Unfortunately there isn't a lot you can do about what you experience during SP. Some say that the hallucinations are based on a placebo effect, as in you can control what they're like - if you think you'll get calming hallucinations, they'll happen. I personally don't believe this, because I used to get SP before even knowing what it was, and would always be terrified when it happened. In a few of these episodes, even though I was freaking out like mad, I'd get very calming symptoms. But, that might be just me. Try incubating what SP symptoms you want to experience, and forget all about the scary ones. It could help tremendously!

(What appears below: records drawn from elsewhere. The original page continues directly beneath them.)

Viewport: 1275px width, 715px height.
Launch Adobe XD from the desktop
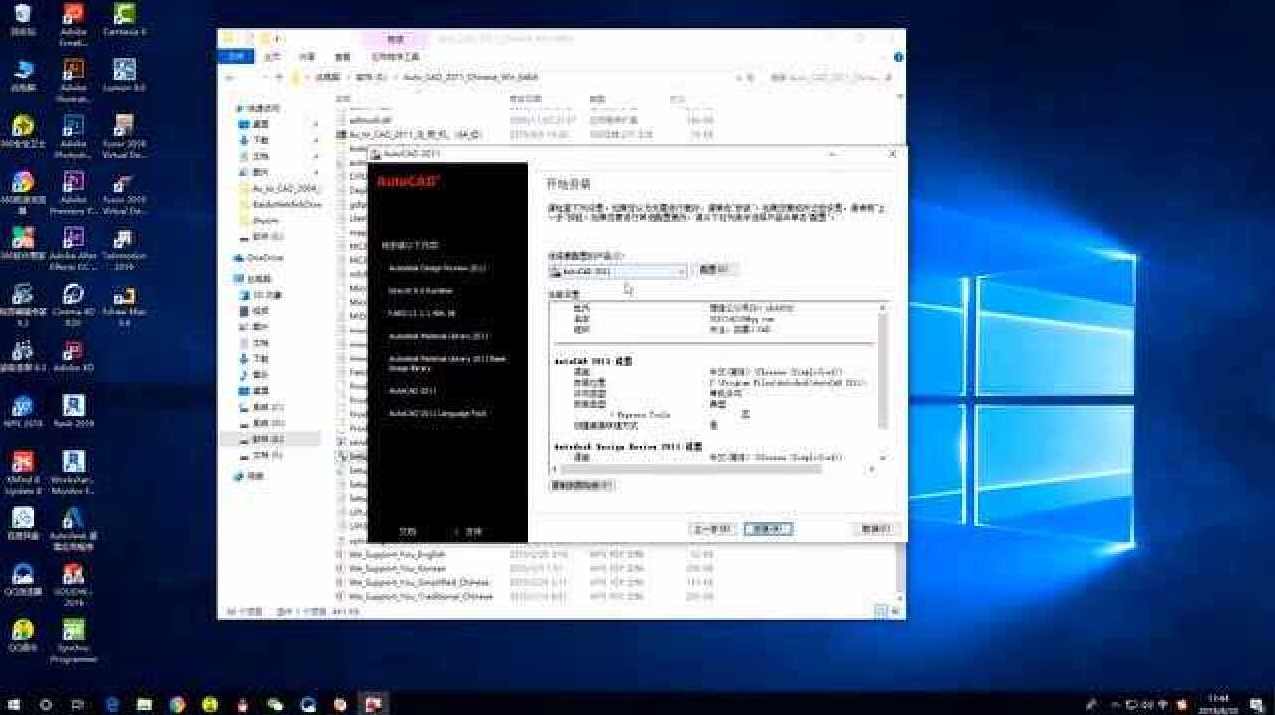pyautogui.click(x=71, y=352)
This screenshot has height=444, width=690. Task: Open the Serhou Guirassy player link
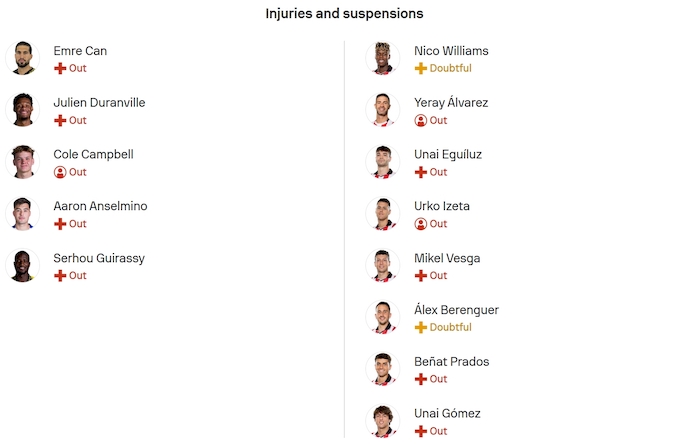(x=99, y=258)
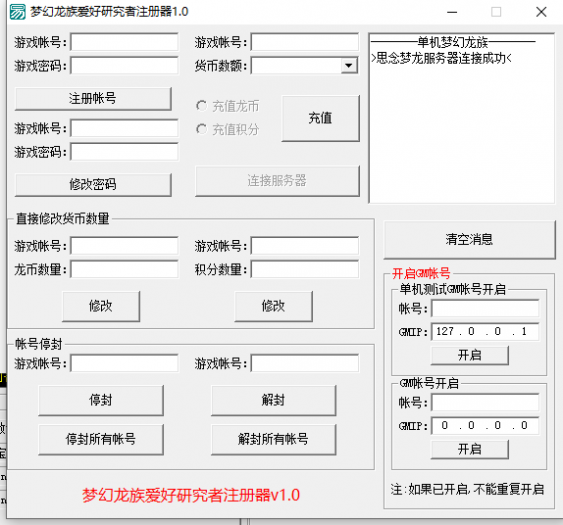Select the 充值龙币 radio button
This screenshot has width=563, height=525.
click(201, 106)
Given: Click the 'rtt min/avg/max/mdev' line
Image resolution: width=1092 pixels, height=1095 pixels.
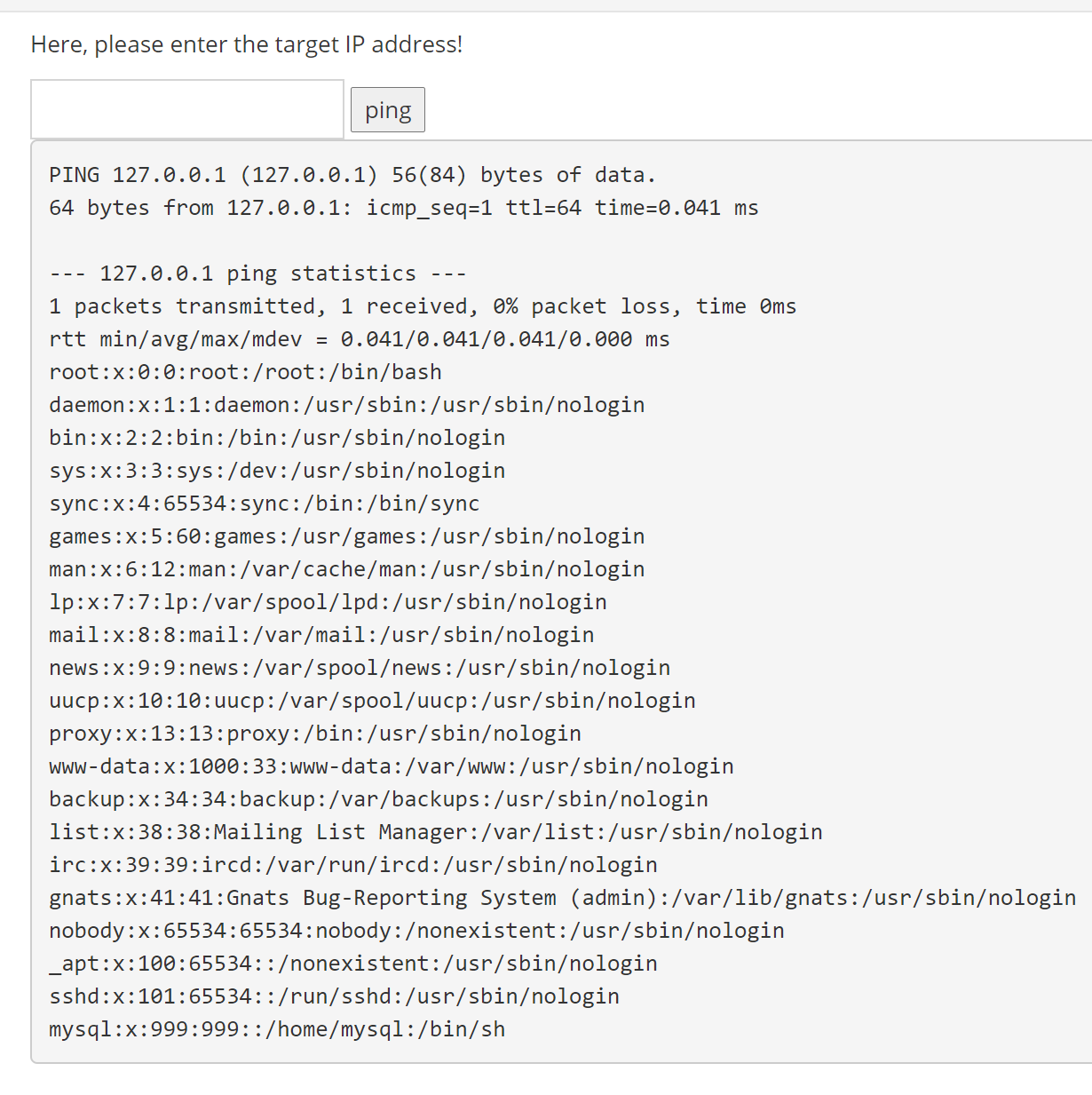Looking at the screenshot, I should pos(360,339).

Oh, and I moved this to the _Wake Initiated Lucid Dreams (WILD)_ subforum.

----------


## Dextrochris

Thanks, yeah just the other day coming out of a dream i had SP, no hallucinations but i layed there for like 10 minutes and i was awake and i was like WTF, finally got out but damn that shit.

----------


## rynkrt3

Just keep reminding yourself that none of it is real.

----------


## Dextrochris

Yeah that only works when im flipping backwards into my wall, when i hear someone over me saying HEY in a kinda familiar very creepy voice, then i have to stop that crap.

----------


## LonelyTurtle

Not much to be afraid of really, I understand how it's a little eerie; just remember its not really a major threat. Some guy who just whispers things and tries to suffocate you with slightly heavy sheets isnt really going to do any actual damage. Just tell him to go fuck himself.  :wink2:

----------


## Empedocles

If you are that scared of it and can't shake that fear after several attempts, then WILD is definitely not the technique you should be trying.

----------


## TheModernNinja

Think in your mind:
Lucid dream in 5 seconds,Lucid dream in 5 seconds,Lucid dream in 5 seconds,Lucid dream in 5 seconds,Lucid dream in 5 seconds
It might work, thinking about LDing rather than SP.
Dunno, just an idea.

----------


## Rithas

One way i've mentally prepared myself is just believe that you are ten feet tall and bullet proof. There honestly isn't anything that could harm you so you should feel invincible.  :smiley: 
If i've learned anything about lucid dreaming, it's that your imagination is a very powerful weapon which can be quite deadly even to yourself. 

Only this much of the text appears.